(Dataset records)
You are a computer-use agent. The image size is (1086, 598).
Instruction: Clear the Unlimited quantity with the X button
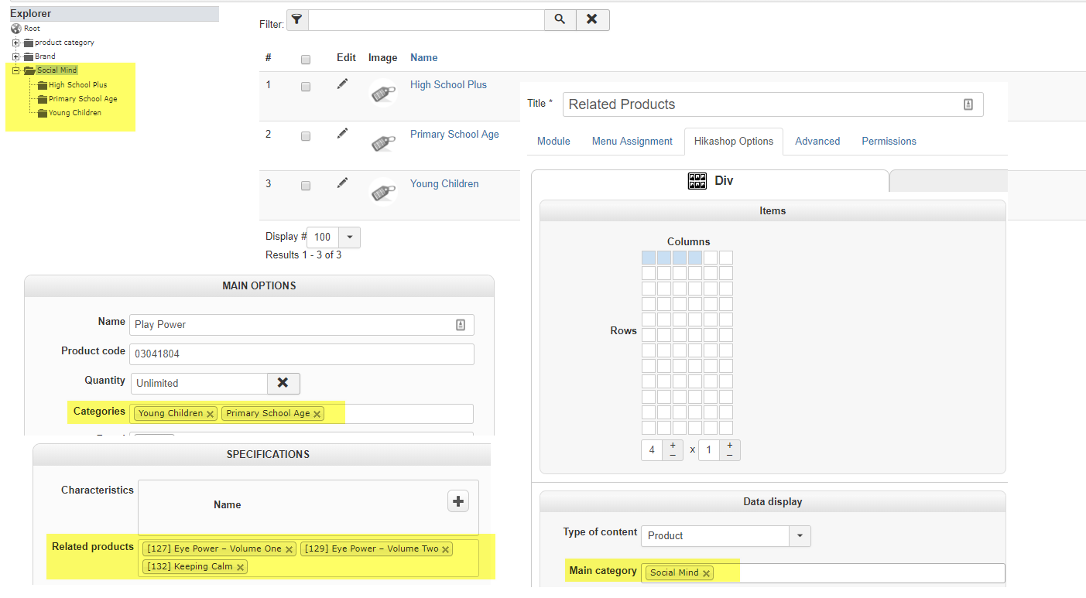(283, 383)
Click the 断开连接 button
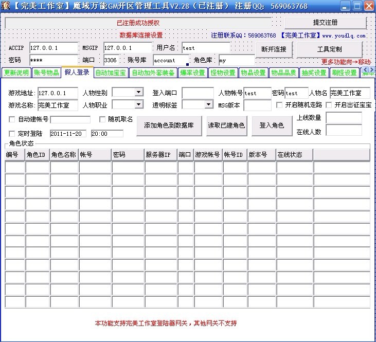Image resolution: width=376 pixels, height=342 pixels. 274,49
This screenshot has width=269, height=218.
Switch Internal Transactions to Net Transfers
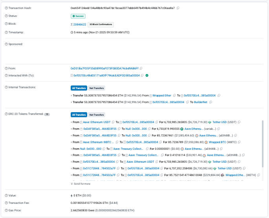(x=96, y=88)
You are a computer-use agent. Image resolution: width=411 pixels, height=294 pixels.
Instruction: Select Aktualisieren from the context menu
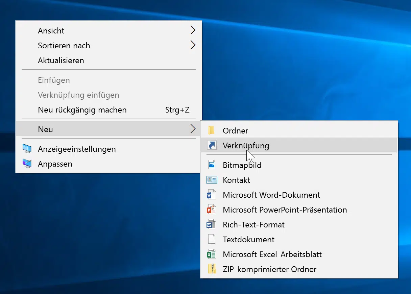61,60
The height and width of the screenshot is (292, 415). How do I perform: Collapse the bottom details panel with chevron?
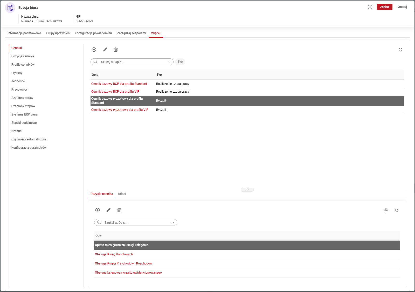click(247, 189)
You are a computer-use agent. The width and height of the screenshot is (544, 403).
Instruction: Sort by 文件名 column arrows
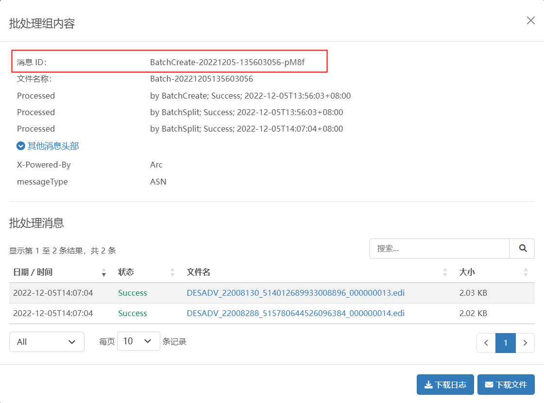click(445, 272)
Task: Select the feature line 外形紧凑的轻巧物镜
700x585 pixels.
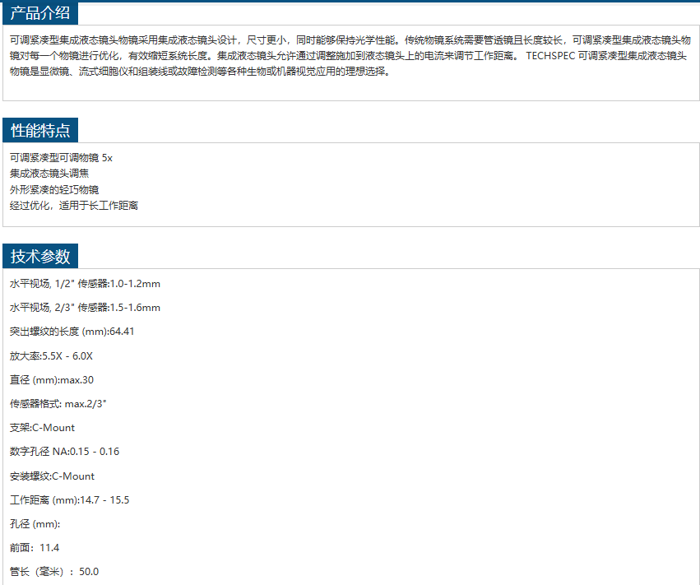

EXERCISE GOAL
Any pictures are to be skipped, and the lines from the beginning of the entries through the line with "You are a computer-use agent. Image" copied exactly.

RESPONSE BOX
You are a computer-use agent. The image size is (1086, 598).
Instruction: Clear the Unlimited quantity with the X button
(283, 383)
Click the 断开连接 button
Image resolution: width=376 pixels, height=342 pixels. 274,49
This screenshot has width=269, height=218.
Switch Internal Transactions to Net Transfers
(x=96, y=88)
You are a computer-use agent. Image resolution: width=411 pixels, height=294 pixels.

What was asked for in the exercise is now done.